The APF feature must be enabled. If you do not see the Create Project Flow button on the top of the Project page, contact your Data Prep System Administrator.

The Data Prep Automatic Project Flows feature (APF) allows you to intelligently operationalize curated data flows. APF computes the entire sequence of data prep steps across projects, datasets, and AnswerSets to produce an automated end-to-end output Flow for your data. Set the Flow to run on a recurring time-based schedule or run it just once to produce an end result AnswerSet. Then manage all runs using APF's monitoring capabilities. Business Analysts and Data Engineers use APF to simplify complex data flows by breaking them into smaller groups of Data Prep projects.

APF lets you operationalize the data flow—each project performs a related or cohesive set of steps for improved readability and limited complexity. After creating projects, you can select the final project in the sequence as your target project. APF takes care of the rest—sequencing, preparing, and automating the entire end-to-end flow without requiring manual stitching.

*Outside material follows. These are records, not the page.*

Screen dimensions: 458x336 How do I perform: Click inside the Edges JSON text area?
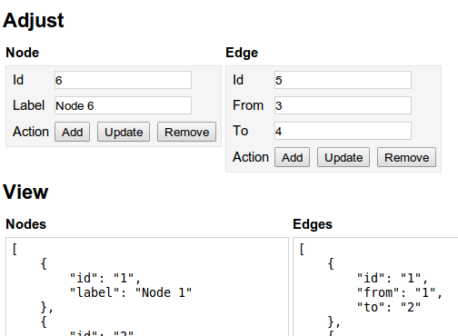coord(375,287)
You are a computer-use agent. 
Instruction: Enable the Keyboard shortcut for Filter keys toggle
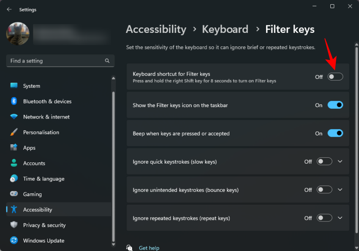(x=335, y=76)
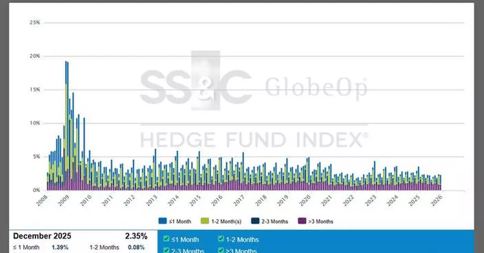Viewport: 484px width, 253px height.
Task: Click the 1.39% value beside ≤ 1 Month
Action: pyautogui.click(x=60, y=247)
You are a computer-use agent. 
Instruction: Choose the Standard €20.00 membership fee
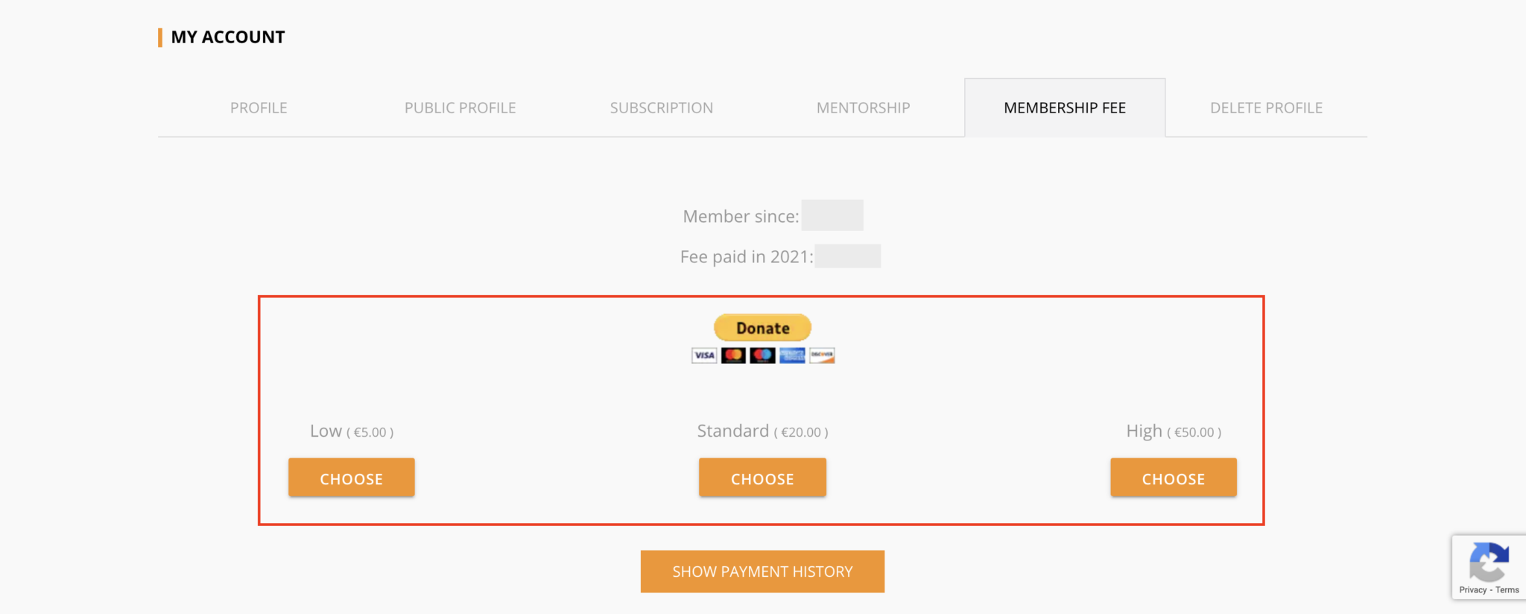click(x=762, y=478)
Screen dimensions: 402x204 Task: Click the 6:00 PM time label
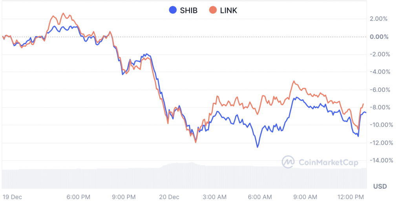78,197
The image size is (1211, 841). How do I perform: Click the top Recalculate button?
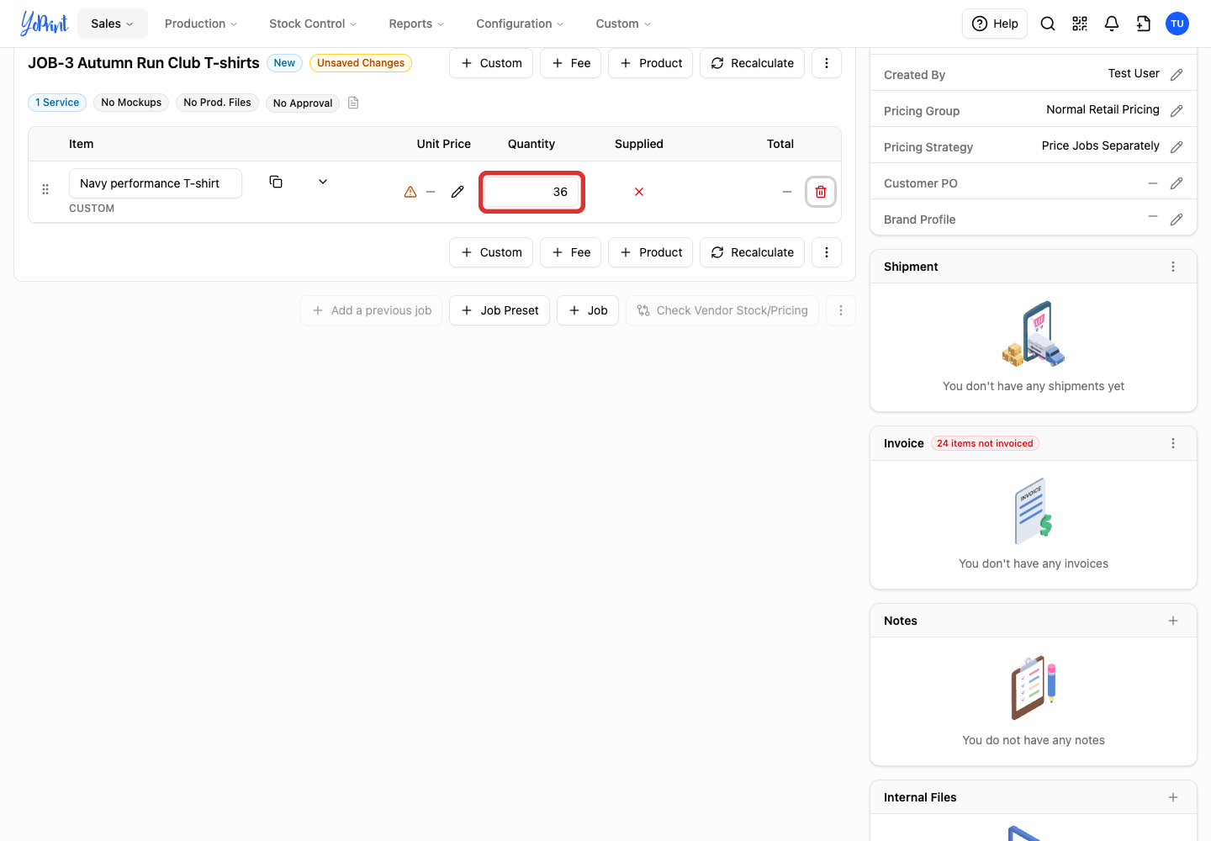[x=753, y=63]
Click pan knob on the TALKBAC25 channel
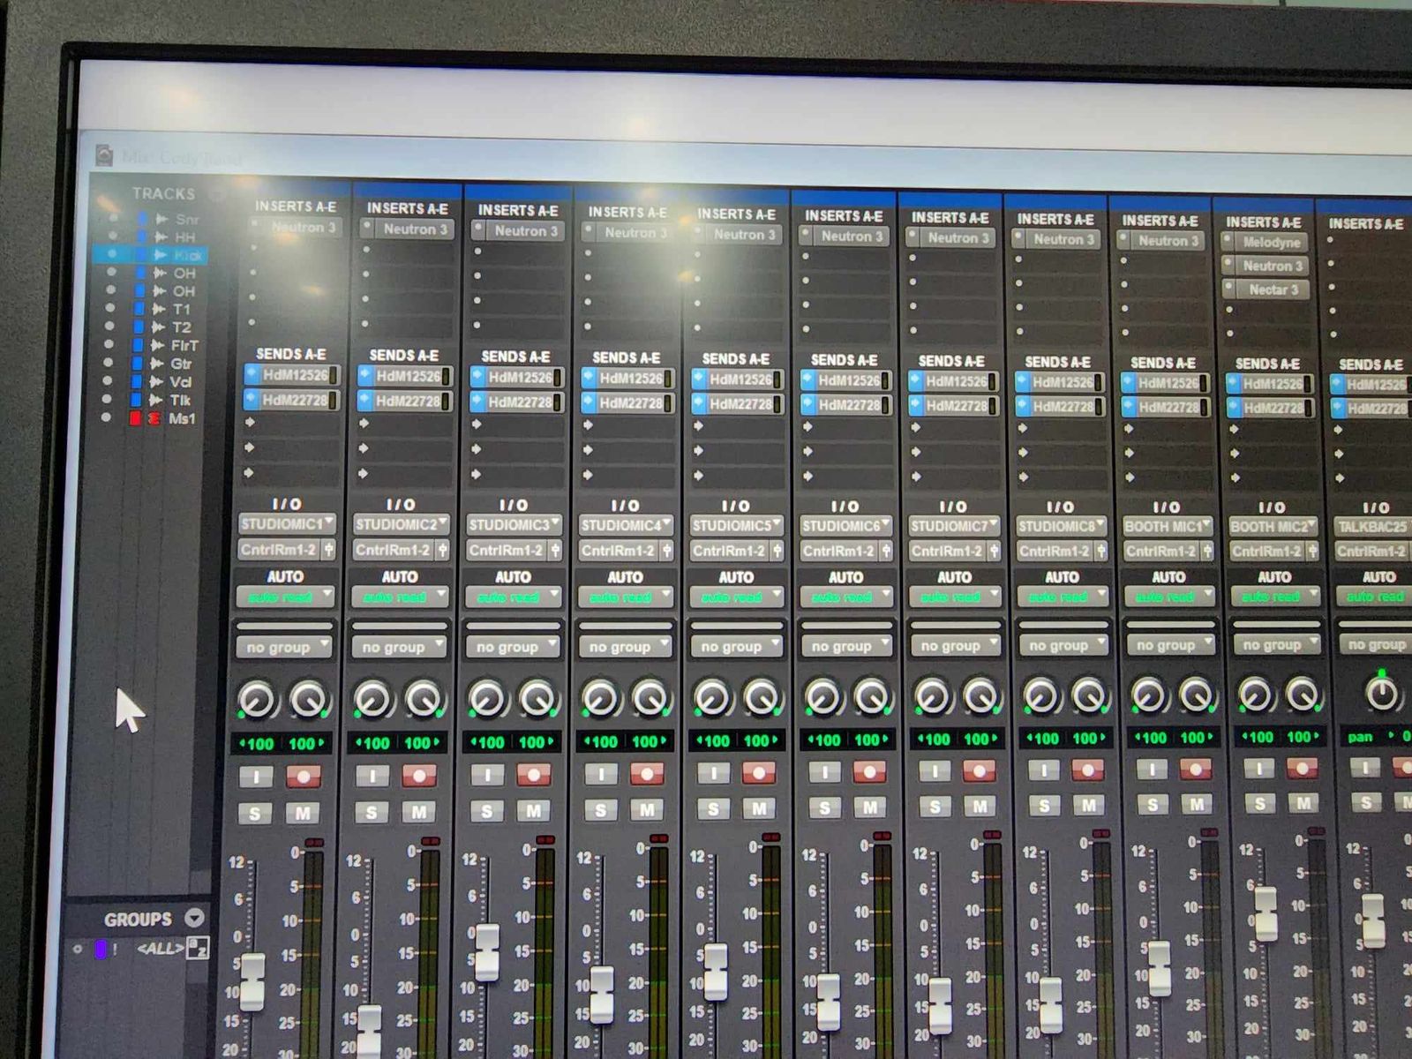 1381,694
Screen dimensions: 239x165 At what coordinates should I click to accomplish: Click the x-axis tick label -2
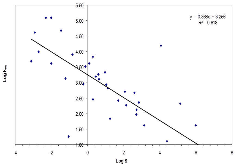pos(51,152)
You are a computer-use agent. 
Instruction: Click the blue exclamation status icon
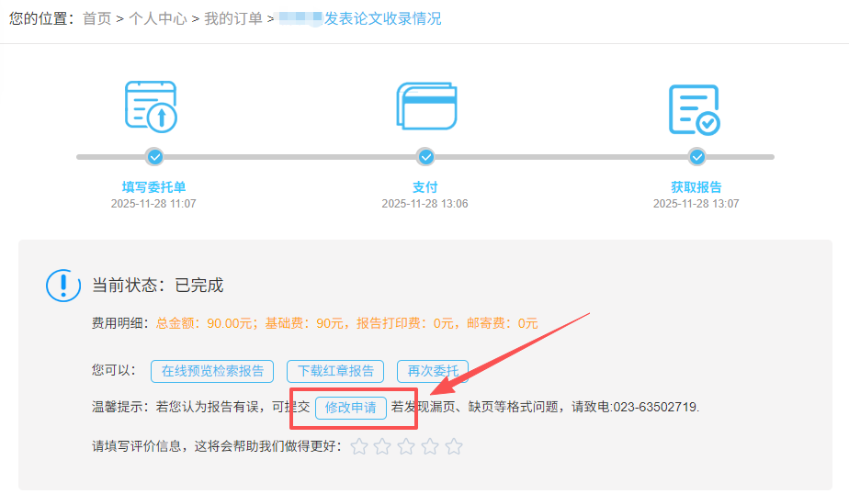click(63, 286)
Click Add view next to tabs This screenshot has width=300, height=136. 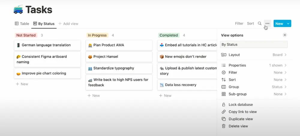point(68,23)
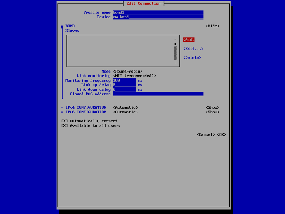Click the Monitoring frequency field

(124, 80)
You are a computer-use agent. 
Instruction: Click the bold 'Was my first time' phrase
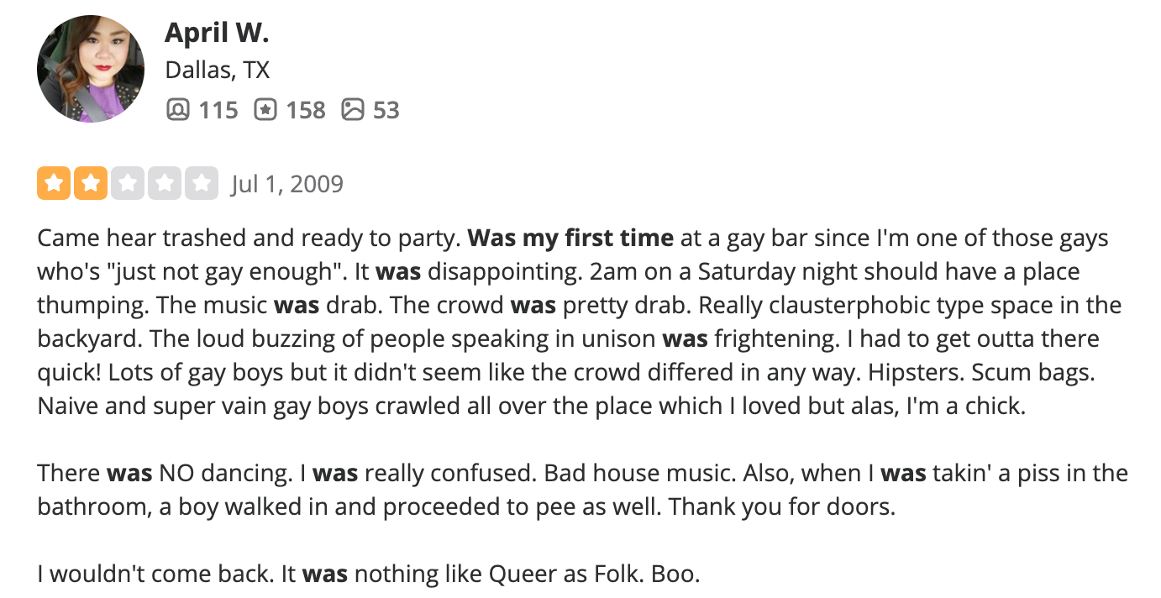[570, 239]
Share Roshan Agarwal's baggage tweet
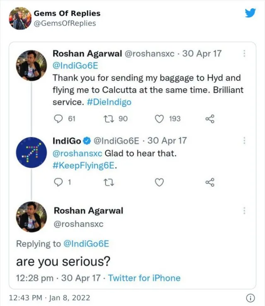Viewport: 265px width, 306px height. 210,119
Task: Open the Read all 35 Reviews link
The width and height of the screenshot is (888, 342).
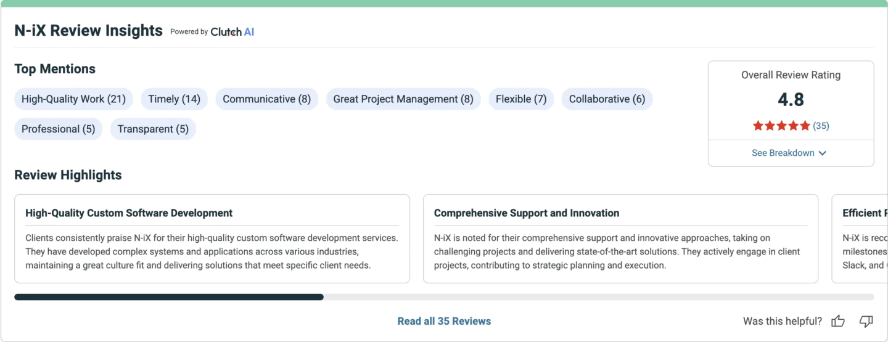Action: point(444,321)
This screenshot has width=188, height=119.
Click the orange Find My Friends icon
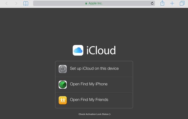tap(63, 100)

APF helps teams share data and gather input from business and IT leaders. Team members can build Data Prep projects that depend on output AnswerSets created by others. Members complete their data prep work in their own Data Prep project, and then the entire sequence is operationalized from a single target project. APF takes care of the rest with no manual stitching required, regardless of who creates or owns the projects and AnswerSets. Members of the team can monitor the Flow and view a graph to see how their projects and AnswerSets contribute to the Flow's final output.

APF example

In this example, APF produces the end-state "Sales Variance Report" from a series of Data Prep projects and AnswerSets produced by multiple people.

Bob connects to the data lake for his "Product Hierarchy" data, preps and produces an AnswerSet that is shared with Susan who pulls in "Sales Transaction history" data from a Cloud application.

Susan preps this data and produces an AnswerSet, which she shares with Varya for the Sales Variance project that she maintains. In addition to the AnswerSet from Susan, Varya also combines data from an Excel report that she pulls in from a cloud storage system.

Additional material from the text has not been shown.